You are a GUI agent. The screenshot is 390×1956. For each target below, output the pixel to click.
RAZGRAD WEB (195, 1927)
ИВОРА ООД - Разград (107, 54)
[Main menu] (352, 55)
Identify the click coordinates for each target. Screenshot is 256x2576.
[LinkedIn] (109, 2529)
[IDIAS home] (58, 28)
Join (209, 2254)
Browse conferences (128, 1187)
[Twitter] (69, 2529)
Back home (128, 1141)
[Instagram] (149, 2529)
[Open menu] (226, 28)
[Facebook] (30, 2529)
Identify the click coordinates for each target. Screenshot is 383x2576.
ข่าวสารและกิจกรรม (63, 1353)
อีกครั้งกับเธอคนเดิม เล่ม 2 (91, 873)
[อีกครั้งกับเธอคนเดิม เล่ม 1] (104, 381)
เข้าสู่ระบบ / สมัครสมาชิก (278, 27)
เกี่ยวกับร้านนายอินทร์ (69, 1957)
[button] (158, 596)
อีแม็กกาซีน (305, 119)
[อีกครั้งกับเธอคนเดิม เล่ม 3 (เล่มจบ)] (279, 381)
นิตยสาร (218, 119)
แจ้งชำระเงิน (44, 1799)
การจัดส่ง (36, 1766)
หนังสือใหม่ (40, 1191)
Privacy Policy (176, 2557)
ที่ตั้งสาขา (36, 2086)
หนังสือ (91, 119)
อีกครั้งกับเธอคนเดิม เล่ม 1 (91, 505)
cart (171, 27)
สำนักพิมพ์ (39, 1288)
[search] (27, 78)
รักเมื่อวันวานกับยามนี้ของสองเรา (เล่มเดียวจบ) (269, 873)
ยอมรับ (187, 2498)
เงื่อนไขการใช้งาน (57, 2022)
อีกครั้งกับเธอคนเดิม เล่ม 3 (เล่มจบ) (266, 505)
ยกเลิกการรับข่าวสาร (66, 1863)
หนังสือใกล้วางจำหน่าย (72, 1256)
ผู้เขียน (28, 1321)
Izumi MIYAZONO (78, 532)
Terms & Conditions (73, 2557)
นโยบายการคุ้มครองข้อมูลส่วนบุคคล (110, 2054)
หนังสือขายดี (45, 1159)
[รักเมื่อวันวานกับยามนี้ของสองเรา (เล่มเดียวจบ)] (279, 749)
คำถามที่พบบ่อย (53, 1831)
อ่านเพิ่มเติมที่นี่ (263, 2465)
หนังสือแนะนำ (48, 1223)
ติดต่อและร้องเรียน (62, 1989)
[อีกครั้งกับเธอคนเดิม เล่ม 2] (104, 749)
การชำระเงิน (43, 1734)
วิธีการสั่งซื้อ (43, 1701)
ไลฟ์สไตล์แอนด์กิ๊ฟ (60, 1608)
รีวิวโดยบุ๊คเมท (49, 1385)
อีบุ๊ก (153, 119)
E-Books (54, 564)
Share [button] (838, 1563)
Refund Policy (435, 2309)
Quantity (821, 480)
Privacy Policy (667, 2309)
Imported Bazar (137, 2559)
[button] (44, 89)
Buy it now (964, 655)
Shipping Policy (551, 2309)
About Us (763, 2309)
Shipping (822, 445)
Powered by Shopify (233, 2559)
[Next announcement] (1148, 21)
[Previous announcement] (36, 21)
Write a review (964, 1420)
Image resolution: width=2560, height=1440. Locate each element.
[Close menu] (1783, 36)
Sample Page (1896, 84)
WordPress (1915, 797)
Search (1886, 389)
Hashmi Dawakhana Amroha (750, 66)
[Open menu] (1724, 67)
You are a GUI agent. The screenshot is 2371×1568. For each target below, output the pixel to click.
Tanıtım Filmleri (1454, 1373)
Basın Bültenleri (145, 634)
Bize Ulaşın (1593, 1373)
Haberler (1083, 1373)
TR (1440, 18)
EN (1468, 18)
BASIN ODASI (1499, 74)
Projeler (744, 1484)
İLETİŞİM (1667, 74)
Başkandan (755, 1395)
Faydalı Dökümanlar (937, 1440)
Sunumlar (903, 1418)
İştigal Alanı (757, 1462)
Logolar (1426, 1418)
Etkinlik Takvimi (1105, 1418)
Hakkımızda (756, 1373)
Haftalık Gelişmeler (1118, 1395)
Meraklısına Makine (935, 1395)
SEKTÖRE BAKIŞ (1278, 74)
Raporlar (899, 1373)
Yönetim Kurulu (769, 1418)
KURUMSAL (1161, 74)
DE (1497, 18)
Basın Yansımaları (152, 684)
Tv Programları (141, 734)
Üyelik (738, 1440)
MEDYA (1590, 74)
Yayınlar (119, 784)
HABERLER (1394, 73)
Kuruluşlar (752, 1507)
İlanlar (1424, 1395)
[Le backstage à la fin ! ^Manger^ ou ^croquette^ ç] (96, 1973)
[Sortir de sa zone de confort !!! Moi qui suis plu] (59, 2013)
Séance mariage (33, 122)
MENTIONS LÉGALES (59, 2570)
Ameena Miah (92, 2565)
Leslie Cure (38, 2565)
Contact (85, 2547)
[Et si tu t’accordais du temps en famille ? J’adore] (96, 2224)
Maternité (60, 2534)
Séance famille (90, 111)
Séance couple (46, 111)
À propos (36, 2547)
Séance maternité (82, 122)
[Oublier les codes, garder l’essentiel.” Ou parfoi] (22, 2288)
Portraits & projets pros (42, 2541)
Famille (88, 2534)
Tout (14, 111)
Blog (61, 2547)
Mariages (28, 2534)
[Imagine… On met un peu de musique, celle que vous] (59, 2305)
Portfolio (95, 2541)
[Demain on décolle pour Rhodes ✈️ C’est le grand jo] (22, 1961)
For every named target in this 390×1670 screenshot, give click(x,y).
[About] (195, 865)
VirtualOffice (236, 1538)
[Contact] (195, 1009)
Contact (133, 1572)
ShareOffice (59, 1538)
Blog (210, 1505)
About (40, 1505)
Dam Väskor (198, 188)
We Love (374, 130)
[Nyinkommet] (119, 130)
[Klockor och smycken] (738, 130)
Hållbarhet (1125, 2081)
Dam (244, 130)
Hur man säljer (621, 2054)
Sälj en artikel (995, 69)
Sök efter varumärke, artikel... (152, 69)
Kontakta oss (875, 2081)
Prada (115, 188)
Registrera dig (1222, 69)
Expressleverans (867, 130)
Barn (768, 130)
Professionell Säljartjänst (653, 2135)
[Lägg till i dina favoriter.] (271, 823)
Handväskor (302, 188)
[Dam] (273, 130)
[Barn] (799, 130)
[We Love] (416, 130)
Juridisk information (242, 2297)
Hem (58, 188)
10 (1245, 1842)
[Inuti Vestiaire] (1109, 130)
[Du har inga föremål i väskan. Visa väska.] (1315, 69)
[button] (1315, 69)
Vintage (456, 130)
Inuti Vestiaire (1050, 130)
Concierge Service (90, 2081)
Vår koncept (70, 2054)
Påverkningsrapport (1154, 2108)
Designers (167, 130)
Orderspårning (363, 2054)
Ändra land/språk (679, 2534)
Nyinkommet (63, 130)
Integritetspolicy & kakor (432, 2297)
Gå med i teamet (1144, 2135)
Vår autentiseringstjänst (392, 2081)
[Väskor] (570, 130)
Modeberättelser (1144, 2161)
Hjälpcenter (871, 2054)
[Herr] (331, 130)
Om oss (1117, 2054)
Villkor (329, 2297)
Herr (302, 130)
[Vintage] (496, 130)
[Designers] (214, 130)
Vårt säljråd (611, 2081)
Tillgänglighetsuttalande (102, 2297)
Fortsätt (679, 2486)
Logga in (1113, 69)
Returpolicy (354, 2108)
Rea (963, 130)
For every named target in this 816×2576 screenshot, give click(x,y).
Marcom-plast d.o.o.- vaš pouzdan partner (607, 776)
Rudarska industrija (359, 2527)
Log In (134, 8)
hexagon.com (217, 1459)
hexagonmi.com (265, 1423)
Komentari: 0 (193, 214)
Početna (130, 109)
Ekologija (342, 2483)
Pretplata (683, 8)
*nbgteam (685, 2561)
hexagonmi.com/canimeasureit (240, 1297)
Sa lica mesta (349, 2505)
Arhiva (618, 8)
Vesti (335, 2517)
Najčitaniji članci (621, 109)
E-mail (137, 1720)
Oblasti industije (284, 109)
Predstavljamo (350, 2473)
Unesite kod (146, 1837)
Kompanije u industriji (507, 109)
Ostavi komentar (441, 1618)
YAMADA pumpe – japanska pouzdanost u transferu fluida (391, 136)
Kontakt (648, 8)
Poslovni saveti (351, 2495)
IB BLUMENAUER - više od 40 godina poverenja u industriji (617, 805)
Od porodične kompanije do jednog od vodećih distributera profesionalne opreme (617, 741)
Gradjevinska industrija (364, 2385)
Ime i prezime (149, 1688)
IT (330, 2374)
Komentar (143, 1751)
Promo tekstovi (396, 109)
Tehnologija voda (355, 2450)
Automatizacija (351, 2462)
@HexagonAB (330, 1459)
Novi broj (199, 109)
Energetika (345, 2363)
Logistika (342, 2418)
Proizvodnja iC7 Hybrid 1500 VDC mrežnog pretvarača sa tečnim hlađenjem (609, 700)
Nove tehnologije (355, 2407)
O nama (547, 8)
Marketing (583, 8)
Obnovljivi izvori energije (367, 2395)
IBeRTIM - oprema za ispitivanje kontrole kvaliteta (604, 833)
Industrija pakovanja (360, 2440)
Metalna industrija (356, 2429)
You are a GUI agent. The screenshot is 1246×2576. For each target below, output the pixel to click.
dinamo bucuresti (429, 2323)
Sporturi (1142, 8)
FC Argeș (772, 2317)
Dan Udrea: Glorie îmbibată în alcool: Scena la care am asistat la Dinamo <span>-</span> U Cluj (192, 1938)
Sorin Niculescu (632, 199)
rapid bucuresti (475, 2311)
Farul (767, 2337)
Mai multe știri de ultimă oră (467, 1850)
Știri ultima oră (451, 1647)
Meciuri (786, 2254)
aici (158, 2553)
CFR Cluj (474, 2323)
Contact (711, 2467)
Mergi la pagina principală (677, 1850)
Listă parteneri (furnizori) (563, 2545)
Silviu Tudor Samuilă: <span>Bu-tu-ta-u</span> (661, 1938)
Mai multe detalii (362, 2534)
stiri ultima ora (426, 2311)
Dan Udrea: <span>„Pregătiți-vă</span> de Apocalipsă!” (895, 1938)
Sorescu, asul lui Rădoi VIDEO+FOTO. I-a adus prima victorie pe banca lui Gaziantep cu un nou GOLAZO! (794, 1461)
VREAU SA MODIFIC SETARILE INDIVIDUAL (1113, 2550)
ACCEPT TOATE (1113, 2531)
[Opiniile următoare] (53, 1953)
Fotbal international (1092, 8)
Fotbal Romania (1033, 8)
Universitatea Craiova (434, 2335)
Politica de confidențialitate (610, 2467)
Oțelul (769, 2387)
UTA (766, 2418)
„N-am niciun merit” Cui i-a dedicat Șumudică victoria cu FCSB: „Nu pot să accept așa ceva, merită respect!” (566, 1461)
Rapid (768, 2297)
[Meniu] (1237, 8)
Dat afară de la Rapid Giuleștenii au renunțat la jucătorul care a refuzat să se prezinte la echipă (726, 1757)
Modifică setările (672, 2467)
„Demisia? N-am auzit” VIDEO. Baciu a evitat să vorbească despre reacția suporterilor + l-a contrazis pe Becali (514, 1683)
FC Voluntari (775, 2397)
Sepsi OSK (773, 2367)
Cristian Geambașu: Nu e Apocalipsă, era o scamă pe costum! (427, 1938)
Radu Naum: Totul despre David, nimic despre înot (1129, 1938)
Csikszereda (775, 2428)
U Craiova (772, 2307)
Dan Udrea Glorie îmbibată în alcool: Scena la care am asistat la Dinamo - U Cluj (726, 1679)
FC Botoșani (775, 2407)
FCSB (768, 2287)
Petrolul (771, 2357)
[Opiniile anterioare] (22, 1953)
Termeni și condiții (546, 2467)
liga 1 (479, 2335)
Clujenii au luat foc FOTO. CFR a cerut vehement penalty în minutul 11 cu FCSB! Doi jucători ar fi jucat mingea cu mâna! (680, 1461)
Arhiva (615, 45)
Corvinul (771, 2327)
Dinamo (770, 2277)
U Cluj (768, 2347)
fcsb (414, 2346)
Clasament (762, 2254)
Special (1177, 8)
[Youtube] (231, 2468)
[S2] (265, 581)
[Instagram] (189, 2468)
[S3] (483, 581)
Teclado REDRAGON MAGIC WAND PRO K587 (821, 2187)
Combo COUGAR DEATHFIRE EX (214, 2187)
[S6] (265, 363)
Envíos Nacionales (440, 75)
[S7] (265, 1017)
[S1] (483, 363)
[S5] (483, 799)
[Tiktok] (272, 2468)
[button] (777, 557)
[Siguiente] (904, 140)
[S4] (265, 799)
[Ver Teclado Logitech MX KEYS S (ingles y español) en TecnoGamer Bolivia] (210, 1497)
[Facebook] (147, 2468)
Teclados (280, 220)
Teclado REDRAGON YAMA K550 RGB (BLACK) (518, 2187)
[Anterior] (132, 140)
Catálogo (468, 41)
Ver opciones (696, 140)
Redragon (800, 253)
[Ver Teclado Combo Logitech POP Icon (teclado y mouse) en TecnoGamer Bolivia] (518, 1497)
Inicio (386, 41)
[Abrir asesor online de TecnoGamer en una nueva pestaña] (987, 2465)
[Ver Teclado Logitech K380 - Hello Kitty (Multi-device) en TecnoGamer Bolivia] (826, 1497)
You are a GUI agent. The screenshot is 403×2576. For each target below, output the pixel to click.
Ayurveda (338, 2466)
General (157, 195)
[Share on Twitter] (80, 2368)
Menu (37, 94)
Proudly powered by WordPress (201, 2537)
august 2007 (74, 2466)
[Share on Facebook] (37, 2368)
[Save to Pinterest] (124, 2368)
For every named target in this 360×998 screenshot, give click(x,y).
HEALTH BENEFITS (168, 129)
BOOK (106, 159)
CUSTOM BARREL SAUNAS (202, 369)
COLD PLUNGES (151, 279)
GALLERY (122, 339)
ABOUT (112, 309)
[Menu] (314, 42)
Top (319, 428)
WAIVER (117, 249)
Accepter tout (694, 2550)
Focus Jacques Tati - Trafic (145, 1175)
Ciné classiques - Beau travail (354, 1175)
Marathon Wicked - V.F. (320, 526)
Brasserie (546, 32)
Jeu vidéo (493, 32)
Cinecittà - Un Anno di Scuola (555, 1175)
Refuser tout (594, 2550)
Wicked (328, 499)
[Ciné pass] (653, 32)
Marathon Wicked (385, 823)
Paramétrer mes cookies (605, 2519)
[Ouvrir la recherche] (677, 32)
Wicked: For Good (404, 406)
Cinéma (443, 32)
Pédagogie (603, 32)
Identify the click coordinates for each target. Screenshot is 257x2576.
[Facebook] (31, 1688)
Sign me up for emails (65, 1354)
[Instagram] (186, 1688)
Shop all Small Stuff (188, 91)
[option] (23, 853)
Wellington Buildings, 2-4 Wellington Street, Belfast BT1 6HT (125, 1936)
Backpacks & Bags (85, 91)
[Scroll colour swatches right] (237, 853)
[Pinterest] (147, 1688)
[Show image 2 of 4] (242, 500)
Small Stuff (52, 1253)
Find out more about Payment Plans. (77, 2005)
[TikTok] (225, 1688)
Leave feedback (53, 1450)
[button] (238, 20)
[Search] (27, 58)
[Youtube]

■ WORK INSTRUCTIONS
Word for word, restate the lines above from the line containing "CUSTOM BARREL SAUNAS (202, 369)" through the line containing "[Ciné pass] (653, 32)", with both included and nothing else.

■ SOLUTION TO THIS EXERCISE
CUSTOM BARREL SAUNAS (202, 369)
COLD PLUNGES (151, 279)
GALLERY (122, 339)
ABOUT (112, 309)
[Menu] (314, 42)
Top (319, 428)
WAIVER (117, 249)
Accepter tout (694, 2550)
Focus Jacques Tati - Trafic (145, 1175)
Ciné classiques - Beau travail (354, 1175)
Marathon Wicked - V.F. (320, 526)
Brasserie (546, 32)
Jeu vidéo (493, 32)
Cinecittà - Un Anno di Scuola (555, 1175)
Refuser tout (594, 2550)
Wicked (328, 499)
[Ciné pass] (653, 32)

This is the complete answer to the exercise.